THE HIGH Court has reserved judgment on a test challenge by more than 20 pharmacies to the Health Service Executive's decisions reducing the amounts paid to pharmacies for free provision of drugs and services under the General Medical Services scheme.
The seven-day hearing of the action by the Hickey group of about two dozen pharmacies, the outcome of which will affect similar cases by hundreds of other pharmacies, concluded at the Commercial Court yesterday before Ms Justice Mary Finlay Geoghegan, who reserved her decision.

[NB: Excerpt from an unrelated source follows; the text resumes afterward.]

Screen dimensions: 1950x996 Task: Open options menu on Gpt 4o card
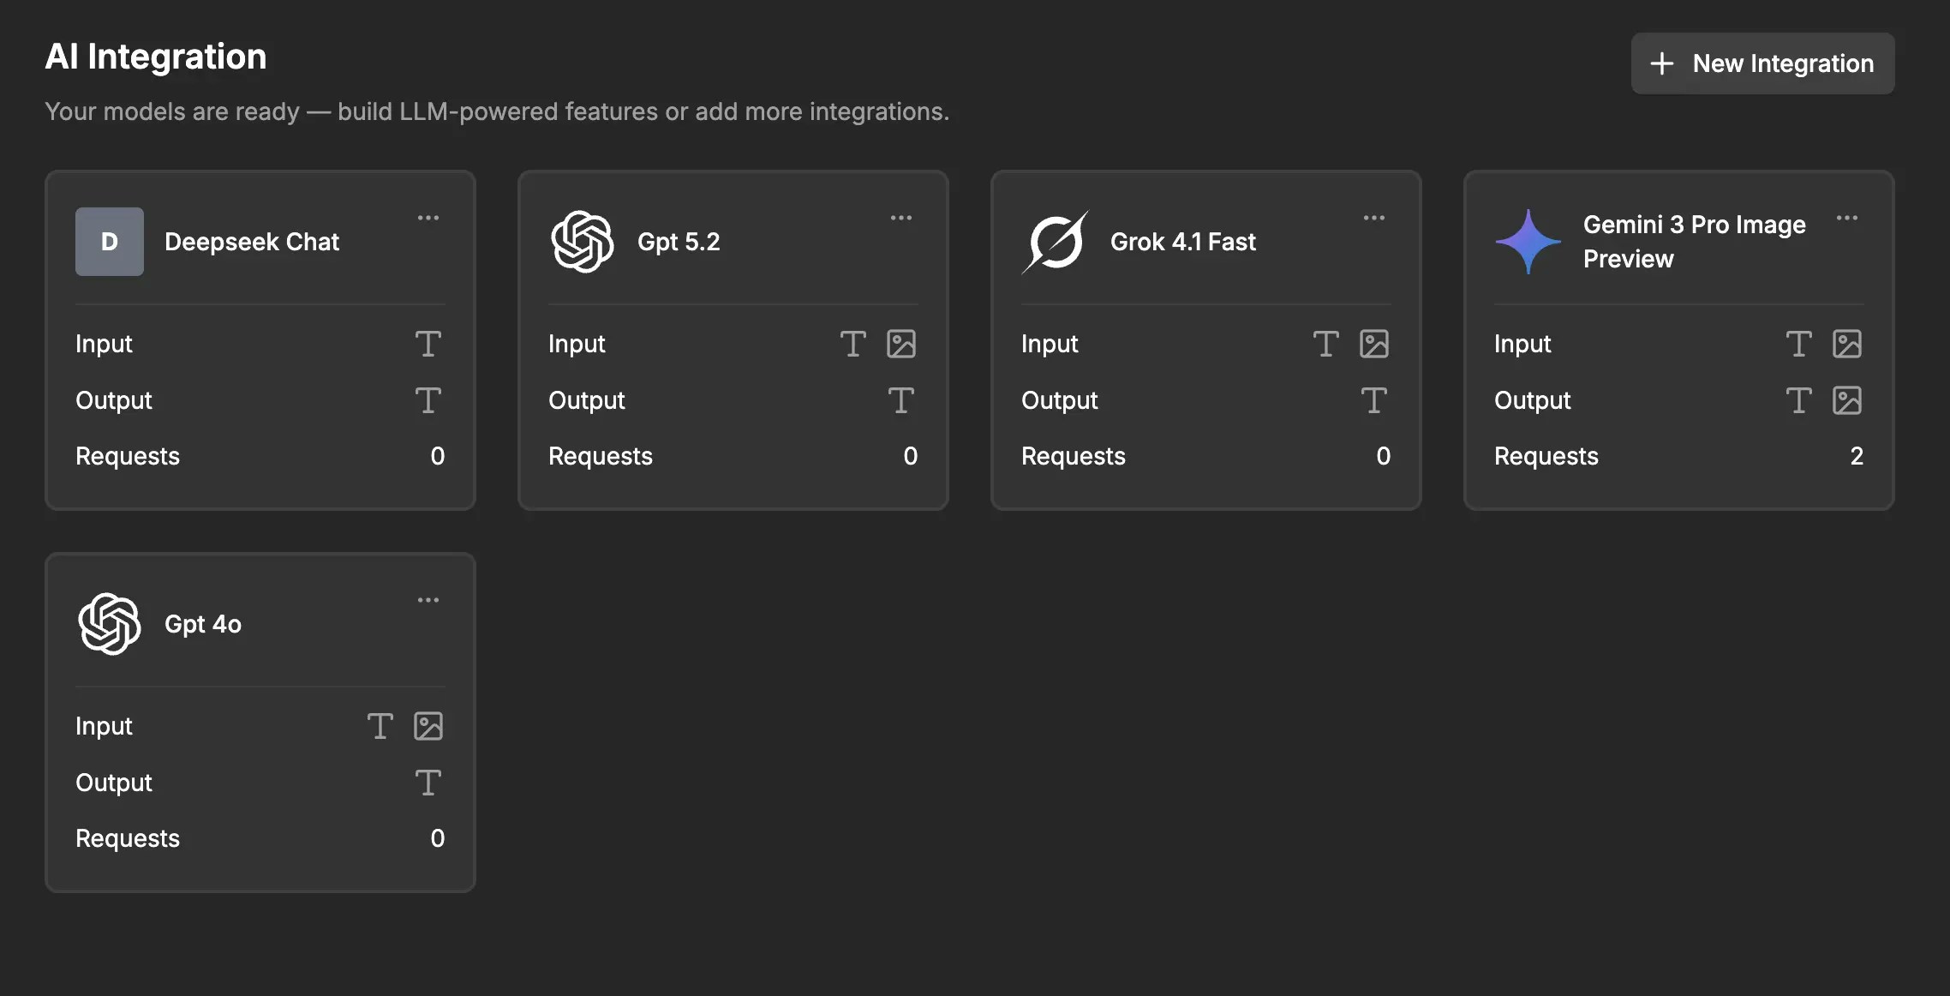[428, 599]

She said she hoped to deliver her judgment in September.
The Hickey group wants orders overturning decisions by the HSE of September 2006 and September 2007, alleging those decisions breach the terms of its contracts under the Community Pharmacy Contract of 1996 and would lead to losses of more than €2 million annually.
The new HSE payments scheme came into effect last March and is aimed at reducing the HSE bill under the GMS by millions of euro, the court has heard. The HSE has argued that the scheme was intended only to reimburse pharmacies for the cost of the drugs and was never intended to be a "source of profit" for pharmacies.
The court heard the basic ex-wholesale price paid to pharmacists by the HSE for drugs provided by them under the GMS had from 1971 included a 17.6 per cent mark-up to reflect what wholesalers were invoicing pharmacies.
The HSE argues that the Minister for Health was entitled to reduce that mark-up to 8 per cent.